• **What is expected**
Exactly the lines from the one containing "Where should I click to: Click" through the end of the records must be reproduced; leave out all pictures.

(Data for processing begins)

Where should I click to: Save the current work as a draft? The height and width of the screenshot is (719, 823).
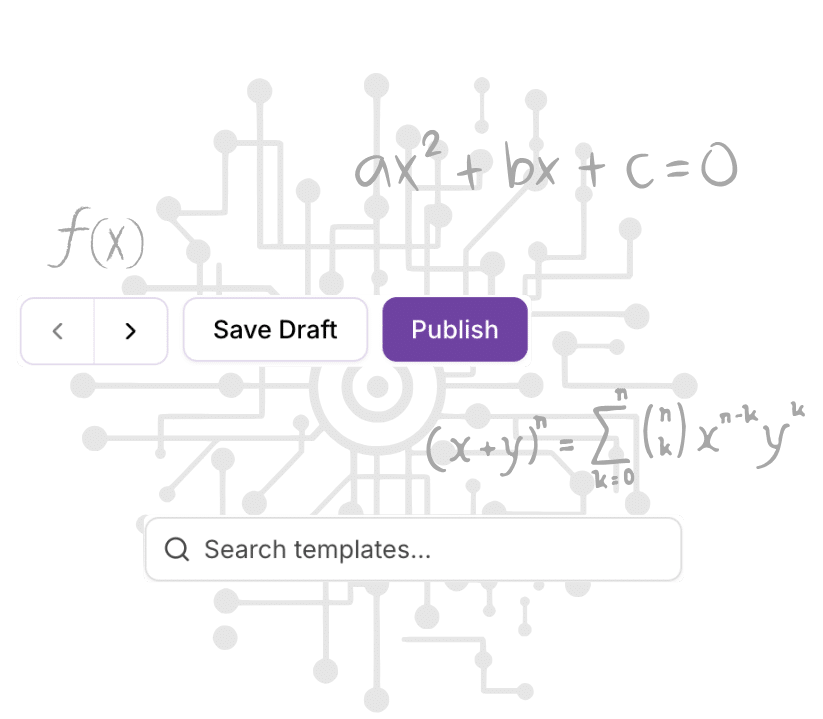[275, 330]
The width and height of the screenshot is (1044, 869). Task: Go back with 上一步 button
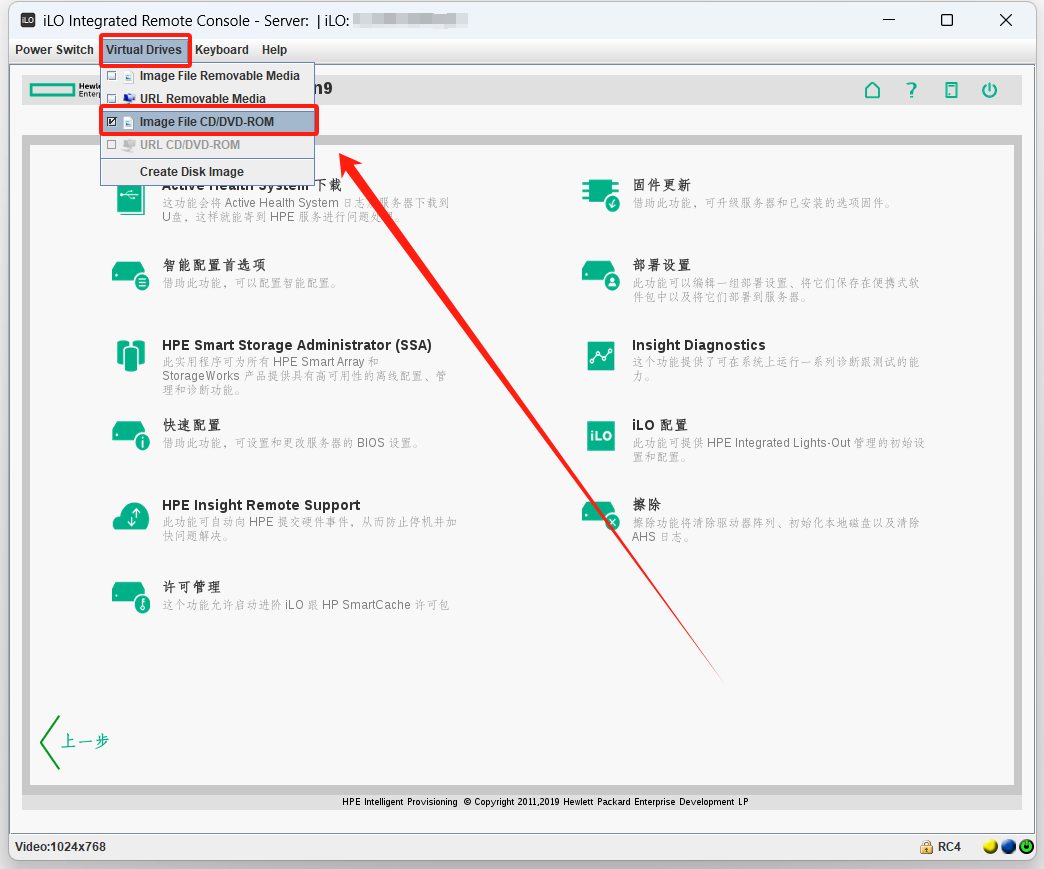pyautogui.click(x=75, y=741)
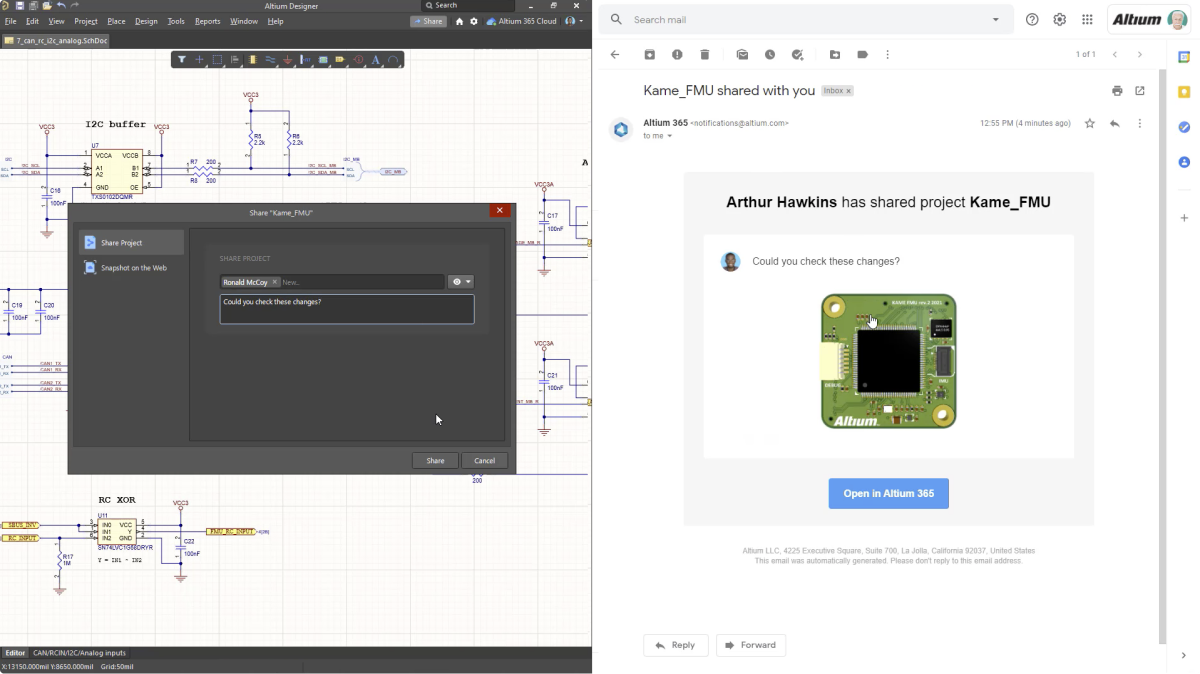This screenshot has height=674, width=1200.
Task: Snooze the email with the clock icon
Action: click(770, 55)
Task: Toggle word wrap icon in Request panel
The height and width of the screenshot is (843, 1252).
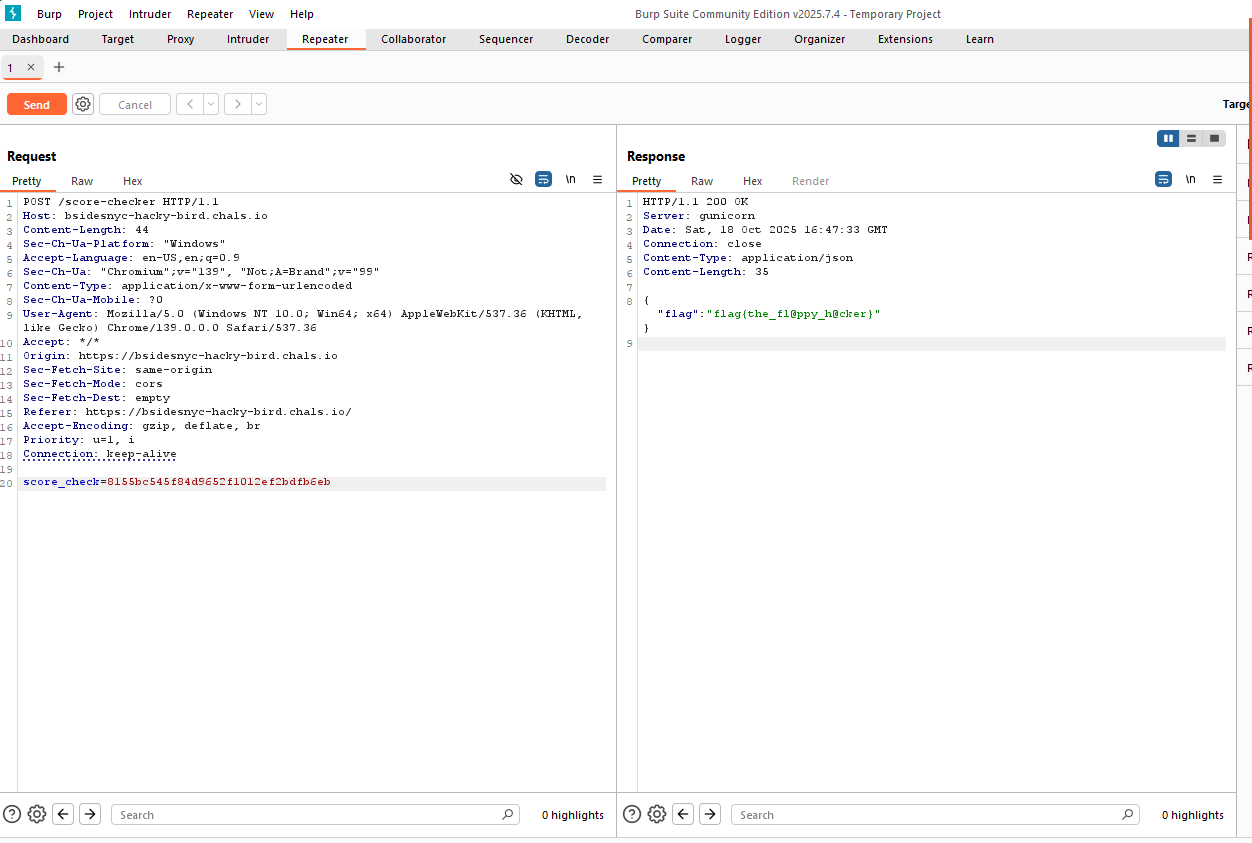Action: tap(543, 180)
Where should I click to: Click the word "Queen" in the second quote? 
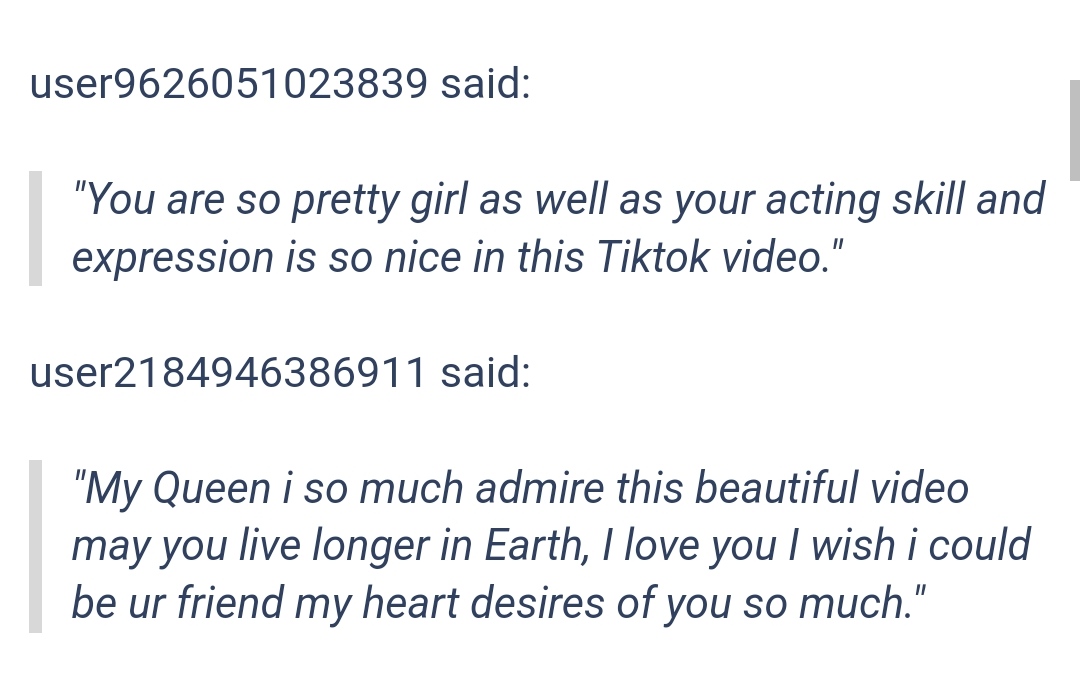[x=211, y=489]
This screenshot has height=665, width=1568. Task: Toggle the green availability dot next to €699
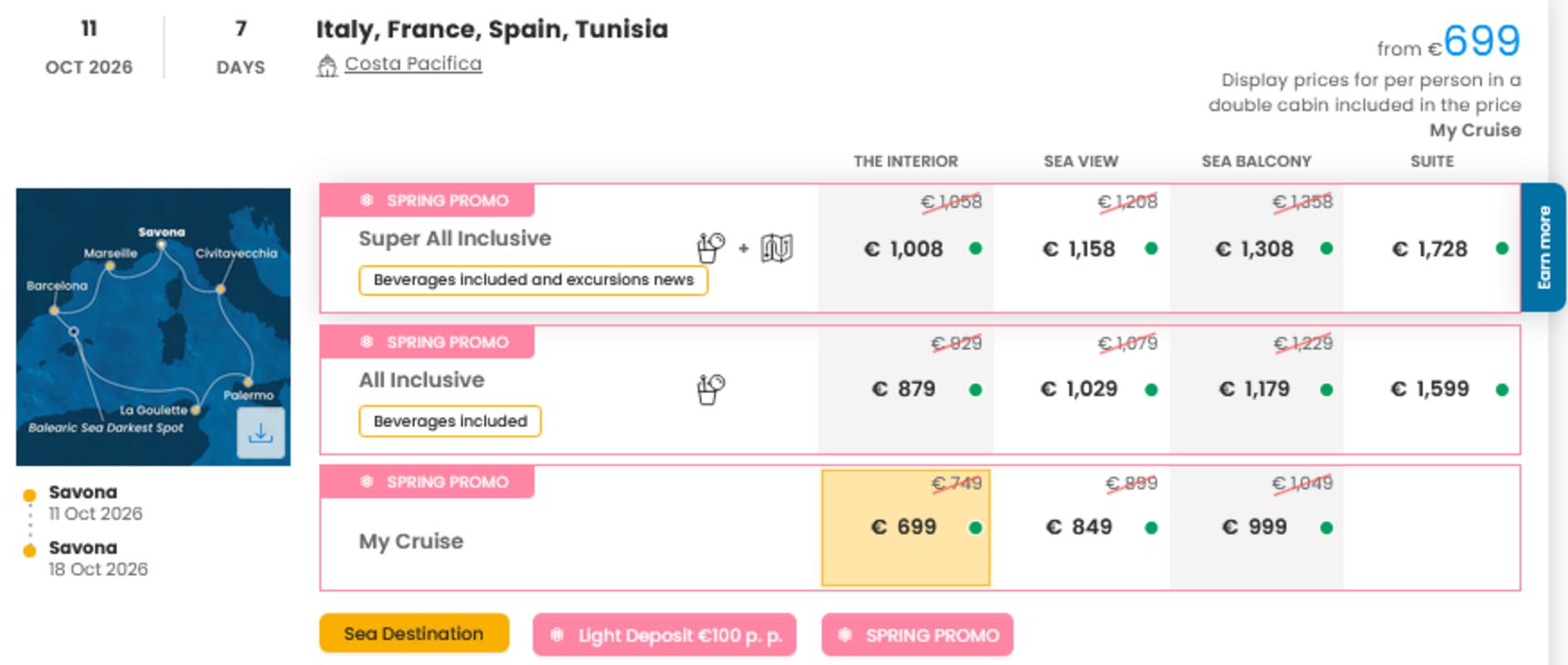974,526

(Data for processing ends)

• **Expected output**
Where should I click to: Click the word "Queen" in the second quote? 
[x=211, y=489]
This screenshot has height=665, width=1568. Task: Toggle the green availability dot next to €699
974,526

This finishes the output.